One of Nation’s Largest Homebuilders Buys Acreage North of Miami for Affordable Homes
A Florida real estate firm has identified a strategy of buying and holding land before selling it to national homebuilders across the Sunshine State, a business model that streamlines development and could help fix an affordable housing shortage.
BTI Partners has sold 309 multifamily lots on almost 20 acres in Riviera Beach, Florida, for $19.2 million to Miami-based Lennar Corp., one of the largest homebuilders in the country, according to a statement from BTI.

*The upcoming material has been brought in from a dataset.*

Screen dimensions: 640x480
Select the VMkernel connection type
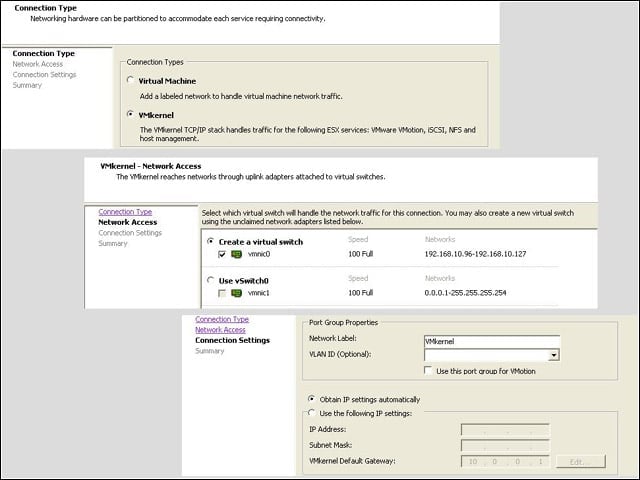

Lennar bought the land to answer an immediate demand for homes in Riviera Beach, a working-class community about 50 miles north of Fort Lauderdale, Florida,and about 75 miles north of downtown Miami. Some analysts are predicting a recession by the end of 2020, making affordable housing an even more important priority than it is now.
BTI, based in Fort Lauderdale, acquired the land in 2011, near the end of the historic housing bust. It secured government approvals and hired 13th Floor Homes of Miami to market, sell and build the first phase of Arbor Parc in northern Palm Beach County. When complete, the development will have 500 homes and townhomes.
Prices in the development start in the mid-$200,000s, a rarity for new construction in South Florida. Builders say the high price of land and rising construction costs make it difficult to offer new homes below $300,000.
“Since the recession, the nation’s public homebuilders have been pushed to minimize their land inventories as shareholders are increasingly more focused on maximizing near-term cash flow and limiting inventory risks,” BTI Chief Executive Noah Breakstone wrote in a statement to CoStar News.
BTI’s willingness to buy the land and secure government entitlements helps builders improve cash flow by allowing them to acquire tracts only as they are needed for development, Breakstone added.
Builders are wise to limit their land holdings, said Ken Johnson, an economist and real estate professor at Florida Atlantic University in Boca Raton, Florida.
“You are greatly exposed if you are carrying a lot of land, especially as we near the peak of the housing cycle,” he said in an interview.
Buying land on an as-needed basis makes it easier to build homes, which are sorely needed across the country, Johnson noted.
“We didn’t build many homes for almost a decade, but our population kept growing,” he added.
Land development companies like BTI are nothing new, said Anthony Trella, a national homebuilding consultant based in Central Florida. But the large land developers left the business shortly after the savings and loan collapse in the early 1990s, leaving the industry to smaller players, Trella explained.
Local governments are “pushing back” on land entitlements, so getting the approvals is no sure thing, and BTI needs to be careful about buying too much land, according to Trella.
“They have to be smart and disciplined enough to stay in the reality box,” he said. “But they’re probably in a very safe position. There’s no reason to be frightened about Florida.”
In South Florida, few large tracts are left for single-family homes. The region is wedged between the Atlantic Ocean and the Everglades, a unique geography that has the strip north from Miami facing a severe land shortage, particularly in areas near Interstate 95. Most of the new homes getting built are on smaller, infill lots.
Meanwhile, BTI is finding opportunities in other parts of Florida.
In Tampa, on the state’s west coast, the firm acquired a 52-acre waterfront parcel following the Great Recession and has since sold parcels for apartments and townhomes to The Related Group of Miami, Bainbridge Cos. of Wellington, Florida, and Lennar-owned WCI Communities of Bonita Springs, Florida. BTI retained some of the land to build condominiums. The Westshore Marina District, which also includes retail space, will have more than 1,300 new rental and for-sale units, making it one of the largest mixed-use communities under construction in Tampa Bay.
BTI also is acquiring more than 1,400 acres in Orlando, and said it plans to secure zoning rights from local municipalities before selling the land to other builders.
The privately held company’s roots date to the 1950s when Arthur Breakstone, Noah’s father, built single-family homes. It later developed multifamily properties, hotels, luxury homes and condominiums before getting into land investment. The firm said it has acquired $650 million in land totaling 8,000 acres since 2010.